§ **DATA LINES**:
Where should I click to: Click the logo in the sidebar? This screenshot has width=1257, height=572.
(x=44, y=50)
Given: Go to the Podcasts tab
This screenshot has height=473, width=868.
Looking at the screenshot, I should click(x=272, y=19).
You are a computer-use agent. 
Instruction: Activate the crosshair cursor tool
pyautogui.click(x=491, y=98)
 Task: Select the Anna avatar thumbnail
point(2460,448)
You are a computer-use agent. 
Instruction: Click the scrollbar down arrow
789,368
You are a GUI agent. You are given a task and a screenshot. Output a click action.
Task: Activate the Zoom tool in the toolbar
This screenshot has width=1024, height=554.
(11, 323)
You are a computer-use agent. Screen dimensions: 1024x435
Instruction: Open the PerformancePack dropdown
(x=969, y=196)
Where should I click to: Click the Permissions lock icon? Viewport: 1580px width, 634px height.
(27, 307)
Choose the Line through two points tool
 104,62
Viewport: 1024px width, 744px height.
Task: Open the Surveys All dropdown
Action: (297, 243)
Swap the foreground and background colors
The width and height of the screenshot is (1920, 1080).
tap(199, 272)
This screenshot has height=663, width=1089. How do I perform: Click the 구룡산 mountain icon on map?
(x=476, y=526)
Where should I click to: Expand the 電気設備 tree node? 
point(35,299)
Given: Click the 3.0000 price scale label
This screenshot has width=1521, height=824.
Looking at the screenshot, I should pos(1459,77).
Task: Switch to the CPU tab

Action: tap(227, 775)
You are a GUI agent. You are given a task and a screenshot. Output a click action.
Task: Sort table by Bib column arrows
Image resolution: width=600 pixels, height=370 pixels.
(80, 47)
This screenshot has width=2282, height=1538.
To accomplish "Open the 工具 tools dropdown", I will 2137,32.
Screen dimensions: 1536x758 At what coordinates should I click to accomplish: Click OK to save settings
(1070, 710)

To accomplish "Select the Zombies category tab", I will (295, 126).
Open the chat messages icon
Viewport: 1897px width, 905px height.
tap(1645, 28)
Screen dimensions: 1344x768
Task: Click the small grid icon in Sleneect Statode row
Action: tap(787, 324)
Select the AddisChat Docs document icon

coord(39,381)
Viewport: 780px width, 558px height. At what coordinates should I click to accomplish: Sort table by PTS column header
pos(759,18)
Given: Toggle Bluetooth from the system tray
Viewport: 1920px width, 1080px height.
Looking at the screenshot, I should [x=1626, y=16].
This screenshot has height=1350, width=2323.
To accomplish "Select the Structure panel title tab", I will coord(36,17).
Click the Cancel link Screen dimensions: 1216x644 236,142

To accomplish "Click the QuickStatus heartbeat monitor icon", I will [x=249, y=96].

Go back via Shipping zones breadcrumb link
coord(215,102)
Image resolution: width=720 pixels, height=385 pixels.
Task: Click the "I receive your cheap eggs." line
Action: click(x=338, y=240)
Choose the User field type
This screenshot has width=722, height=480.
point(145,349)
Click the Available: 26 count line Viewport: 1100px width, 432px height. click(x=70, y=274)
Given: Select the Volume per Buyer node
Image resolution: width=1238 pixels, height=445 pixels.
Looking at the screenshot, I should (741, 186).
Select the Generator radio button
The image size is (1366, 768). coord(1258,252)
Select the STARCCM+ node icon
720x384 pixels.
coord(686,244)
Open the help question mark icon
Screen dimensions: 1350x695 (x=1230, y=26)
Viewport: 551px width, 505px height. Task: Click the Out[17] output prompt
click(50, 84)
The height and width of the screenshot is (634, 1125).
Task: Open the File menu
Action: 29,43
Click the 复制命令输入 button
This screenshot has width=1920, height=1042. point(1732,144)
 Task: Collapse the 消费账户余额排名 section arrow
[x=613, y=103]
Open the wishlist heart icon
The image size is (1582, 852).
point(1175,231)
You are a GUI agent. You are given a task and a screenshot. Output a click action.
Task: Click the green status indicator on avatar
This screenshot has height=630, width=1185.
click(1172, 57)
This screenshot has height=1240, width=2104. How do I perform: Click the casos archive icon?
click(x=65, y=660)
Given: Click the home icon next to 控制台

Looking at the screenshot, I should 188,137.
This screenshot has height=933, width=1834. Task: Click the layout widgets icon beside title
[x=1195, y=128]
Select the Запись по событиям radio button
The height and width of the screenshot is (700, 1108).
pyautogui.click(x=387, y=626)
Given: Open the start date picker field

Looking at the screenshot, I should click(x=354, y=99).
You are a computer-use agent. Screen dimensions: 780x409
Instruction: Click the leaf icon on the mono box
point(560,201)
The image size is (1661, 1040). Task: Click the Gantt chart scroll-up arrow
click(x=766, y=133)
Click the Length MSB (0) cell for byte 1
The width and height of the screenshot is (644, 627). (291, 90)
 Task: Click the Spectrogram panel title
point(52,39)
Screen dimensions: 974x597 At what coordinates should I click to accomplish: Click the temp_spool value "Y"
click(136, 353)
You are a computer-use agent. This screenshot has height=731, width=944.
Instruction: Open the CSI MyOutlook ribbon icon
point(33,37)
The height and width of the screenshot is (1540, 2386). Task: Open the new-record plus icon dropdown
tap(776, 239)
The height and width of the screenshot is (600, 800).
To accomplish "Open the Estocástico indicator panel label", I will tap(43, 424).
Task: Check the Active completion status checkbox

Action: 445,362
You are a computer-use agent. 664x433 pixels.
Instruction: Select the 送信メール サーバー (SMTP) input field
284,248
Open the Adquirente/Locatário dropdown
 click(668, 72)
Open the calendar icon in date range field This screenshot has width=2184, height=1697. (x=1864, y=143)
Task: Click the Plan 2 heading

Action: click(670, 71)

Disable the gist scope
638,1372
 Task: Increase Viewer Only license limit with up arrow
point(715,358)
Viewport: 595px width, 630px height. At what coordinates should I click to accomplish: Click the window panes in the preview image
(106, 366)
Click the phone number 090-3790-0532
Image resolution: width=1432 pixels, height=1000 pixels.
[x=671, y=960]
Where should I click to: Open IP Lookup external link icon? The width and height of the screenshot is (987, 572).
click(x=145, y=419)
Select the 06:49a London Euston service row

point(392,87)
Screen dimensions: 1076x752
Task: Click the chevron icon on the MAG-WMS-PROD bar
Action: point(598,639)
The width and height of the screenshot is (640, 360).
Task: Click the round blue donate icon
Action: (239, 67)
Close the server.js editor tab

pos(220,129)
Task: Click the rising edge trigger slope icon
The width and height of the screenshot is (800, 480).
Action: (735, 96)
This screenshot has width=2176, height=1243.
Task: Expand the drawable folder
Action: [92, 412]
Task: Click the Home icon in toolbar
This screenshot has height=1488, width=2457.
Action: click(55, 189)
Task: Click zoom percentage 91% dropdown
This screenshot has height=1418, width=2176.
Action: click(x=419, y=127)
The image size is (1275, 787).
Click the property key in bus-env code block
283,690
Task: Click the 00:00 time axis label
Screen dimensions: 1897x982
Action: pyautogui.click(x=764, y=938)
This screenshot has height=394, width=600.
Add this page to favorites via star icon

§ **WHAT TO PRODUCE**:
Change "Bluetooth" to "Wi-Fi" in the part of the data that opens with the line containing "Viewport: 780px width, 558px" and closes with the line containing "Looking at the screenshot, I should (741, 186).", and write out only those lines with nothing else altered.

§ **REPLY**:
Viewport: 780px width, 558px height. At what coordinates should I click to accomplish: Sort table by PTS column header
pos(759,18)
Given: Toggle Wi-Fi from the system tray
Viewport: 1920px width, 1080px height.
Looking at the screenshot, I should [x=1626, y=16].
This screenshot has height=1350, width=2323.
To accomplish "Select the Structure panel title tab", I will coord(36,17).
Click the Cancel link Screen dimensions: 1216x644 236,142

To accomplish "Click the QuickStatus heartbeat monitor icon", I will [x=249, y=96].

Go back via Shipping zones breadcrumb link
coord(215,102)
Image resolution: width=720 pixels, height=385 pixels.
Task: Click the "I receive your cheap eggs." line
Action: click(x=338, y=240)
Choose the User field type
This screenshot has width=722, height=480.
point(145,349)
Click the Available: 26 count line Viewport: 1100px width, 432px height. click(x=70, y=274)
Given: Select the Volume per Buyer node
Image resolution: width=1238 pixels, height=445 pixels.
Looking at the screenshot, I should (741, 186).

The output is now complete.